== Records supplied

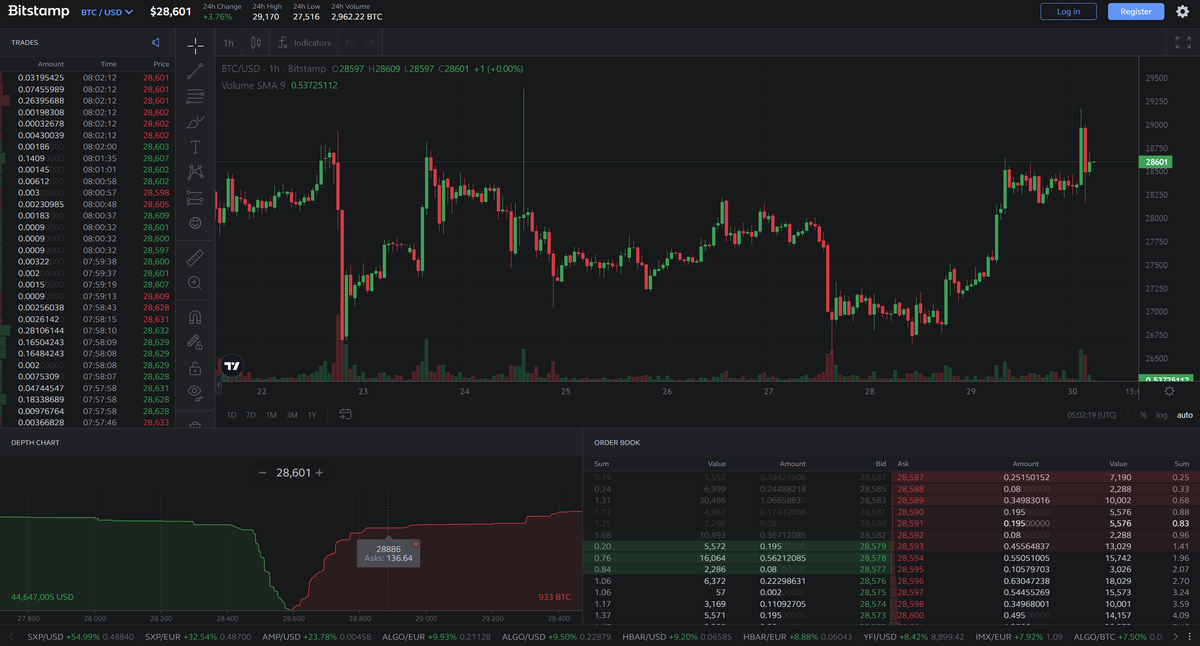1200x646 pixels.
Task: Pick the brush drawing tool
Action: 195,122
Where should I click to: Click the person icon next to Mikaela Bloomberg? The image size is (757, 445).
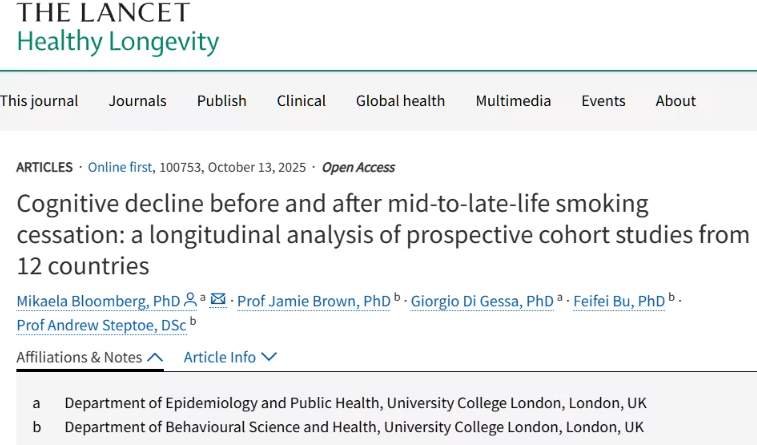click(x=190, y=300)
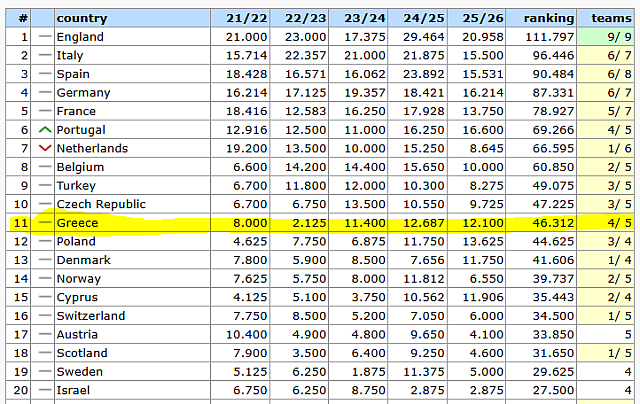Screen dimensions: 640x404
Task: Click the country column header
Action: pyautogui.click(x=81, y=18)
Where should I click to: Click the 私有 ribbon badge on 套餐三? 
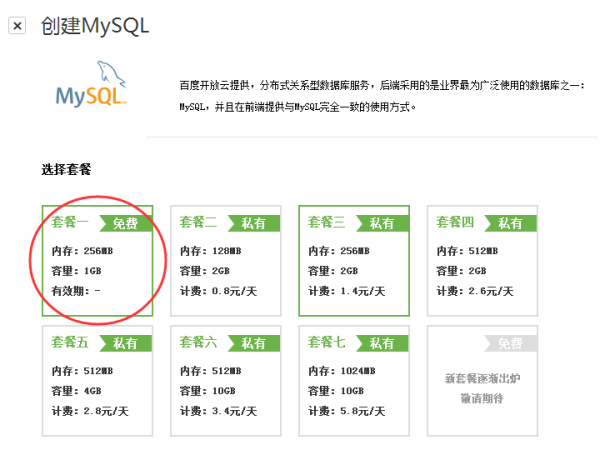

====

**About this exercise**
Starting from the line containing "Where should I click to: Click the person", repeat each line exactly through the end of the entries, including the last, while leaving pictures out.

**Exercise solution**
Where should I click to: Click the person icon next to Mikaela Bloomberg? The image size is (757, 445).
click(x=190, y=300)
Screen dimensions: 640x404
Task: Click the country column header
Action: pyautogui.click(x=81, y=18)
Where should I click to: Click the 私有 ribbon badge on 套餐三? 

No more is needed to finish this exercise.